Professor Tatiana and I were joined by her colleague Professor Irena Krivonosova (email@example.com). My new Russian friends took me to a wonderful lunch at the Renaissance Hotel in downtown Moscow. It happened to be National Woman’s Day, a Russian national holiday, and the hotel was in good cheer. A lunch of traditional Russian foods and wines was eaten with the music of a delightful band playing many American standards, Frank Sinatra, Billie Holliday and new tunes like Stevie Wonder and other easy listening. Russian desserts are very tasty and the Russian people are particularly proud of them. We ate fish, beef and many new dishes and lots of red caviar, which I thought was berry jam! We dined for approximately three hours, and afterwards the colleagues escorted me on a tour of Moscow. Red Square is an immense mall bordering the Kremlin, which is surrounded by a high strong wall. It appeared ironic that adjacent to Red Square is a huge department store mall. It is three stories filled with all kind of shops selling merchandise from all over the world. Muscovites appeared to be very prosperous.
Driving through Moscow is a hair-rising experience. I could not determine the traffic control patterns and was thankful to be a passenger with experienced Moscow citizens. I saw the famous Bolshoi Theatre. Moscow is a city of art and has many magnificent theatres and halls.
The Moscow women are very fashionable. Mink and sable seemed to be the primary great coats worn by the women. My colleagues concurred.
Wednesday, March 9
Upon Vladimir’s departure, I spent a couple of hours walking through the town of Tomsk. The Cyrillic alphabet is very different, and it was an adventure trying to understand what the shops and buildings were about. I eventually found a small market, and purchased some basic groceries and returned to my flat.
Succumbing to extreme jet lag, I quickly fell asleep until mid afternoon, when Vladimir returned to bring me to visit with the Rector. It was good to meet Rector Obukhov again. Professor Anatoly Kopytov was there to greet me also. He visited UNCP last year with the rector. After presenting Chancellor Meador’s letter of introduction, the four of us went into Tomsk to dine. Everyone except me wore fur hats.

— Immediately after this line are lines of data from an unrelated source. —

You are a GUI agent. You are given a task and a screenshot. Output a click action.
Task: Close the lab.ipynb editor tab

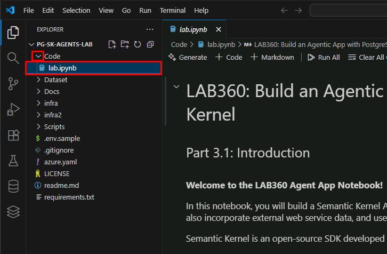(x=217, y=29)
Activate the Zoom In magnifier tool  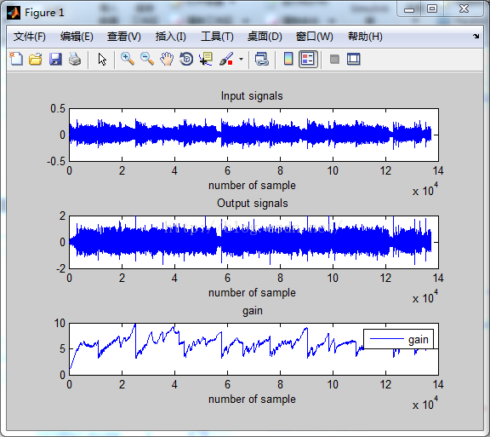(x=128, y=59)
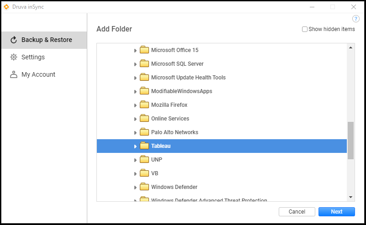Enable the Show hidden items checkbox

(x=305, y=29)
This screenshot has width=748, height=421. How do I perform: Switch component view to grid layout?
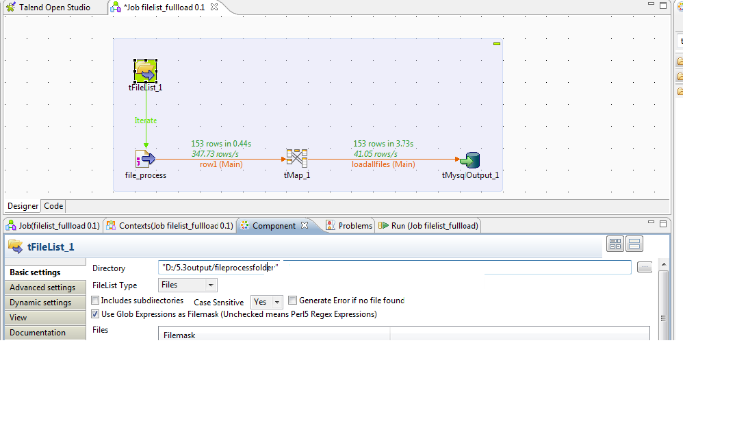pos(615,243)
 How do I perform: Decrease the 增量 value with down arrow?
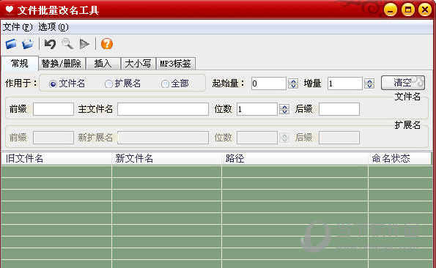[x=369, y=86]
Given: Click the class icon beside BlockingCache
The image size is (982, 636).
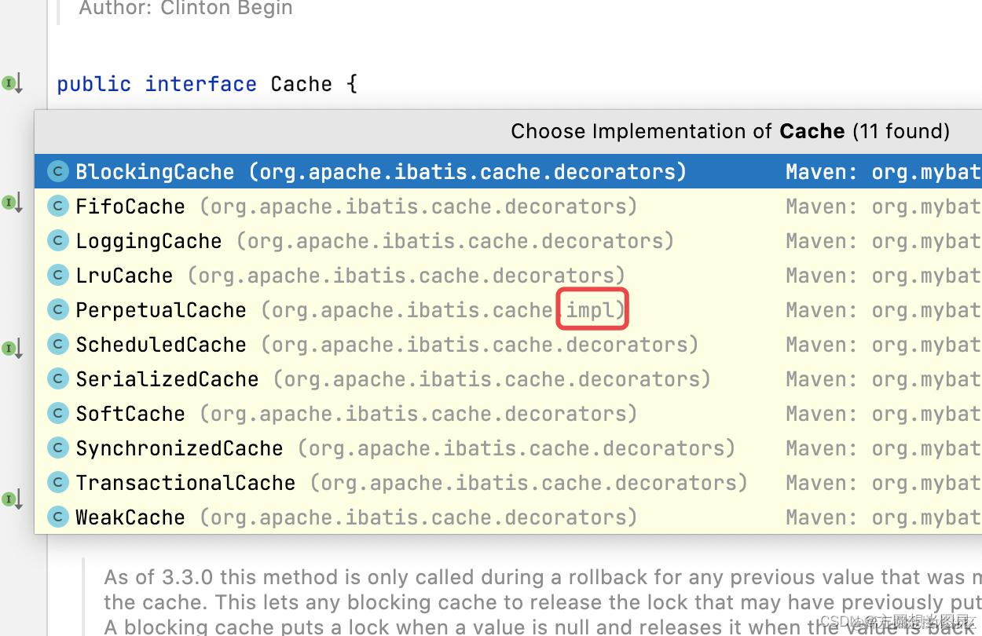Looking at the screenshot, I should point(58,172).
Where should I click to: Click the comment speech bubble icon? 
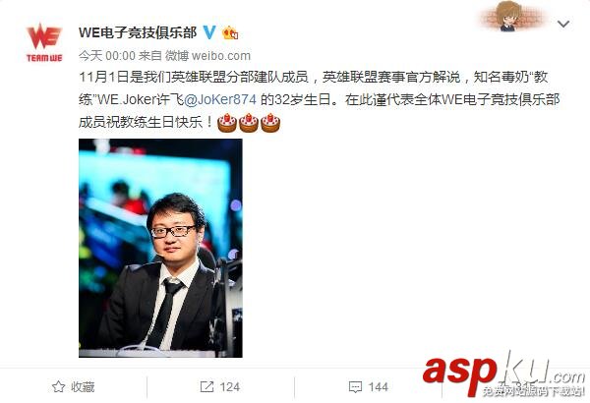coord(355,387)
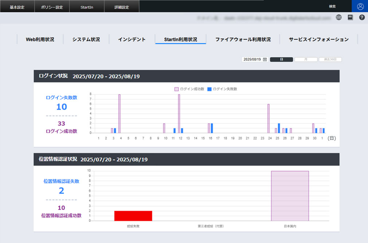Click the monitor display icon
368x243 pixels.
tap(350, 17)
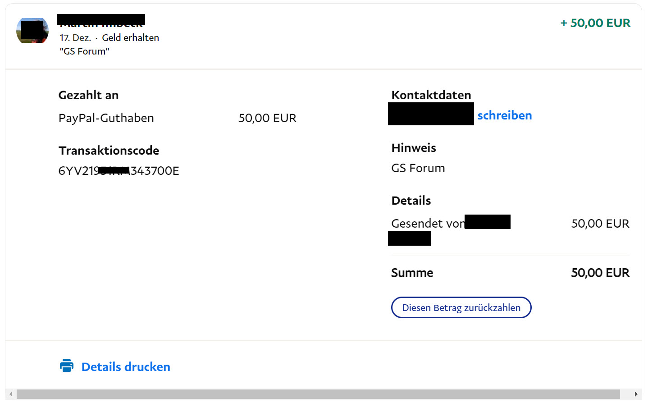Collapse transaction by clicking "Geld erhalten"
This screenshot has height=403, width=648.
[x=130, y=38]
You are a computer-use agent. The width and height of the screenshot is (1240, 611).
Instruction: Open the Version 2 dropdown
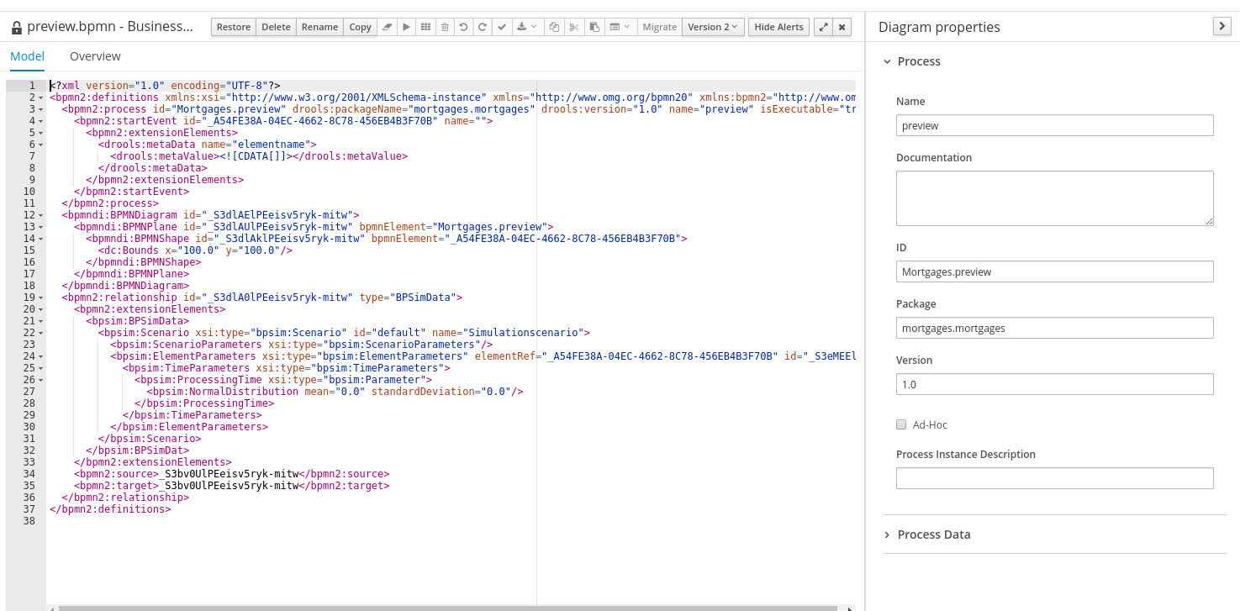click(712, 27)
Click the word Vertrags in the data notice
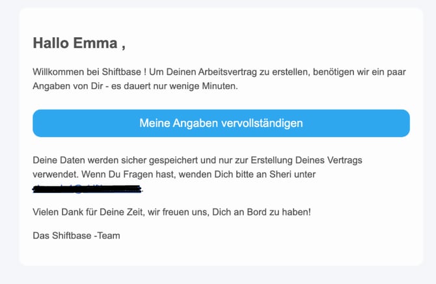The height and width of the screenshot is (284, 436). click(x=345, y=160)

The Rector had made a point to assure that I was given an authentic Russian meal of fish and caviar. We toasted to the collaboration several times with Vodka produced in Tomsk, Siberia. Very cordial discussions occurred at the meal. I noted that the Rector was now able to speak much better English.
After dinner, Vladimir took me shopping. Tomsk paid me compensation of 12,000 rubles. One U.S. dollar equals 27.5 rubles. At the market, I purchased (with much help) some more basic foods, fruit, cheese, milk, juice and cookies. Upon arriving back in my flat, I again fell victim to deep sleep. Thursday, March 10 will be a busy day. I will meet faculty, students and present a seminar “Education in the USA,” as well as work with Tomsk faculty on a cross-cultural education article.
Thursday, March 10
I had the opportunity to speak to several classes of high school children at the Siberian Lyceum. Many of the kids had some basic understanding of English. Their teachers (at least in these classrooms) did not understand English.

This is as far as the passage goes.